───── PROVIDED INFORMATION
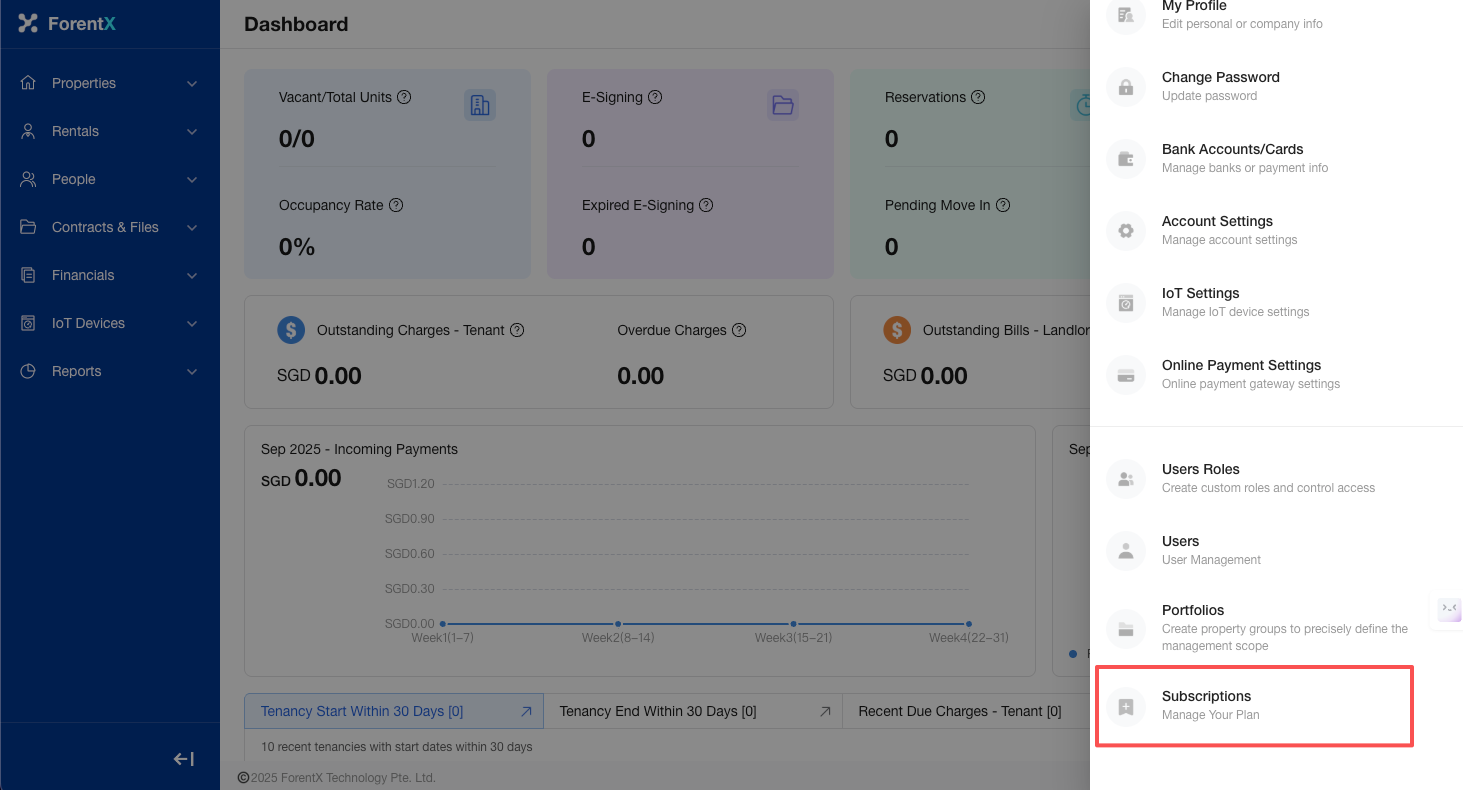1463x790 pixels.
Task: Click the Online Payment Settings card icon
Action: (1126, 376)

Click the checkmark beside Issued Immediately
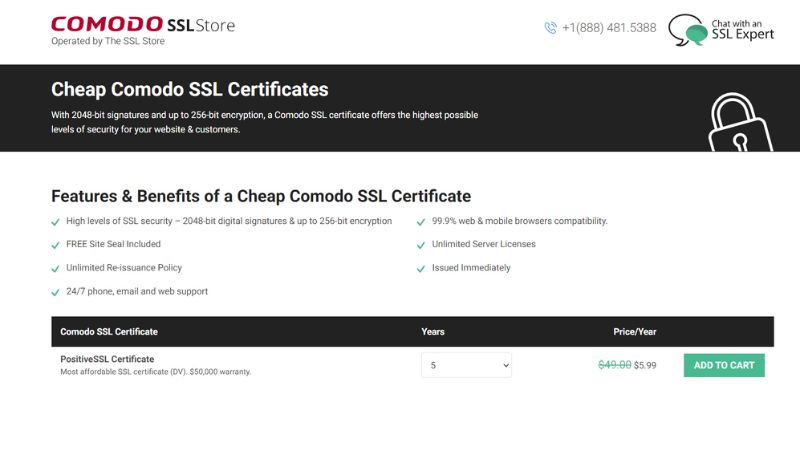tap(420, 269)
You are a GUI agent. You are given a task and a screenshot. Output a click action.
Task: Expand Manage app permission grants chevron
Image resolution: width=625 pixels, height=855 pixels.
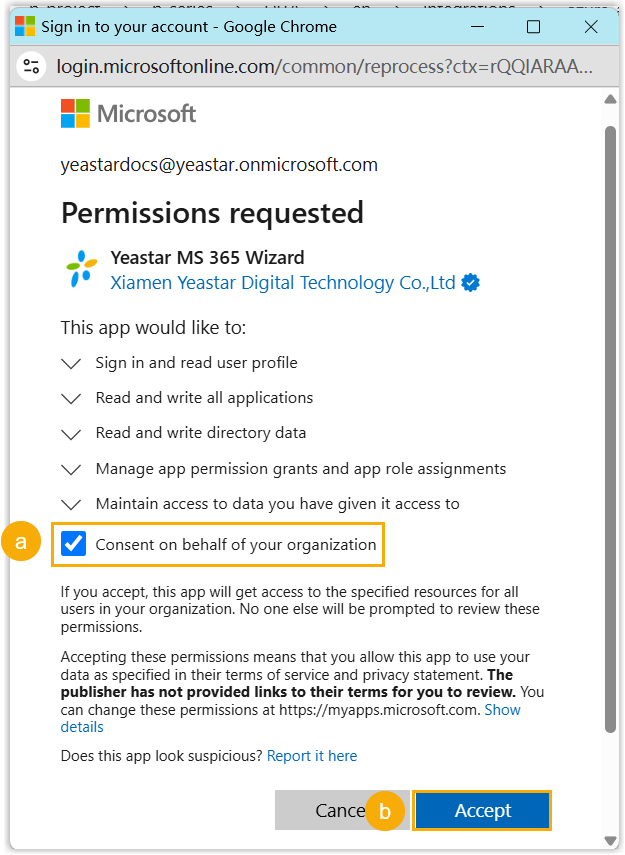71,469
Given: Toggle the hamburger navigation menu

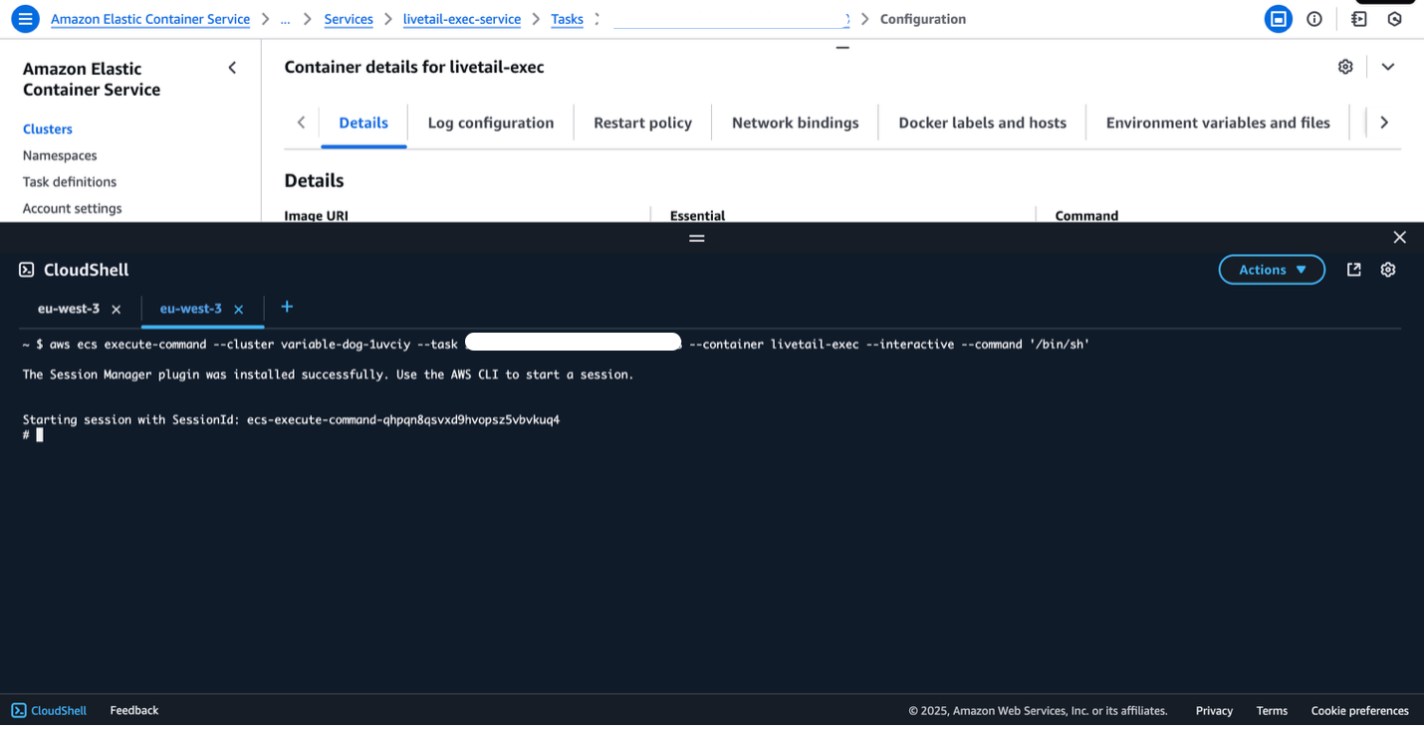Looking at the screenshot, I should [x=25, y=18].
──────────
Starting at the line that contains "Click the checkmark beside Issued Immediately", output every line through the end of the data, both ends included, and nothing else; pictures stay out.

Click the checkmark beside Issued Immediately
tap(420, 269)
You are a GUI agent. You are given a task and a screenshot. Output a click action.
Task: Expand Manage app permission grants chevron
Image resolution: width=625 pixels, height=855 pixels.
71,469
Given: Toggle the hamburger navigation menu

Looking at the screenshot, I should [x=25, y=18].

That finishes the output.